It would be easy to dismiss this movie as just fiction, but the only fiction is that it is not one true story. It is, rather, a composite of true stories in the poor Black experience.
Children are passed on to the next class in school without being able to read, write a cogent paragraph, or add a simple list. Teachers either do not want to deal with the same student again, or fear being thought racist. Poor children are, more often than others, subject to earlier sex, whether it be incest or with strangers. Food and other resources are often scarce and the whole family, or the whole culture, acts more like "hunter-gatherers" spending an inordinate amount of the day seeking the bare essentials of life. Changing homes as often as the middle-class changes its sheets, it is illustrative that Blacks often ask "Where do you stay?" instead of "Where do you live?"

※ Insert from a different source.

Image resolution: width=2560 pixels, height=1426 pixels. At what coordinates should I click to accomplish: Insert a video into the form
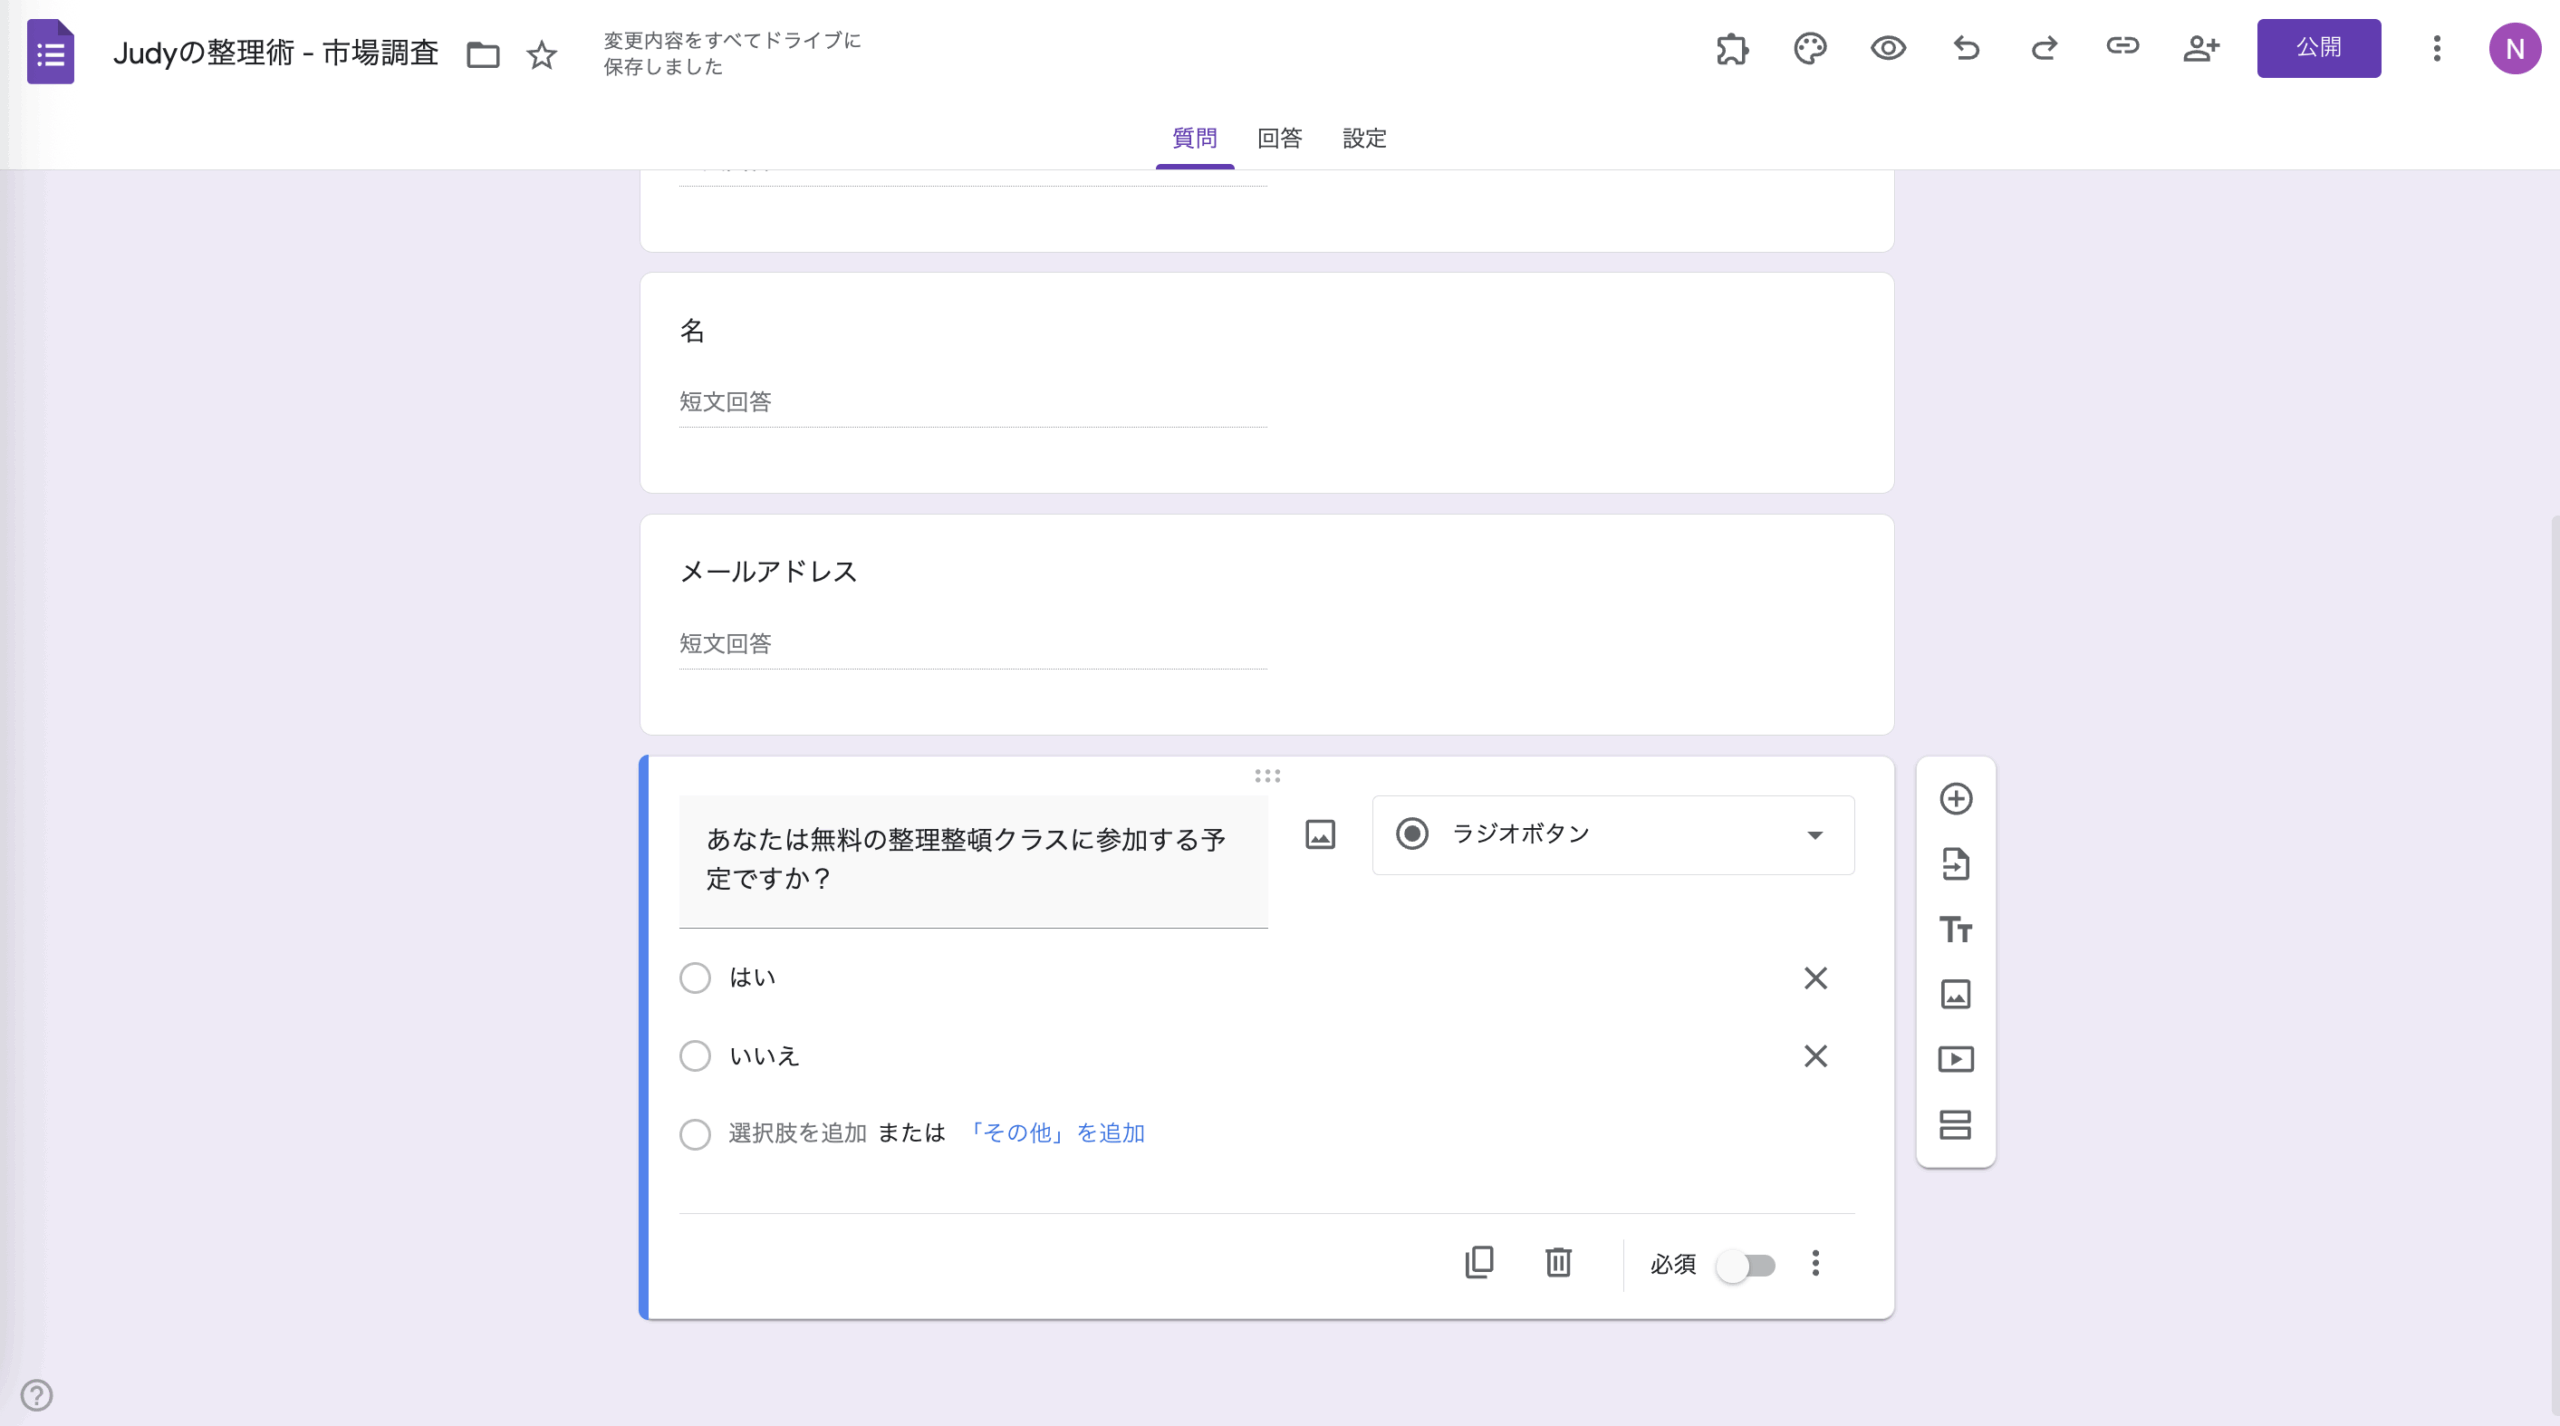1956,1059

Precious is one film that should be seen not only by middle class white white folk so they can at least see the grinding existence of our poorest citizens, but also by those of the poorer classes so they can see the universality of their experience and learn, just maybe, how to get out from under that repressive way of life.
No one in America should live as Precious does, especially children who have no choice at all. Sometimes it is not enough for those of us who are in better straits to cluck our tongues and say, "You must take responsibility for your own actions." A true statement, for sure, but it does not always apply to those who are children or those who are not given the slightest help to even point them in the right direction. Children learn this existence and it becomes ingrained despite what they might see on TV. And then more children are born, and the dreary saga continues to the next generation.
There is no one answer, heck, there are no one hundred answers, but there are answers, both internal and external. Every one of us has to figure out our part of the solution to make the American Dream as least a reachable possibility. Think about it.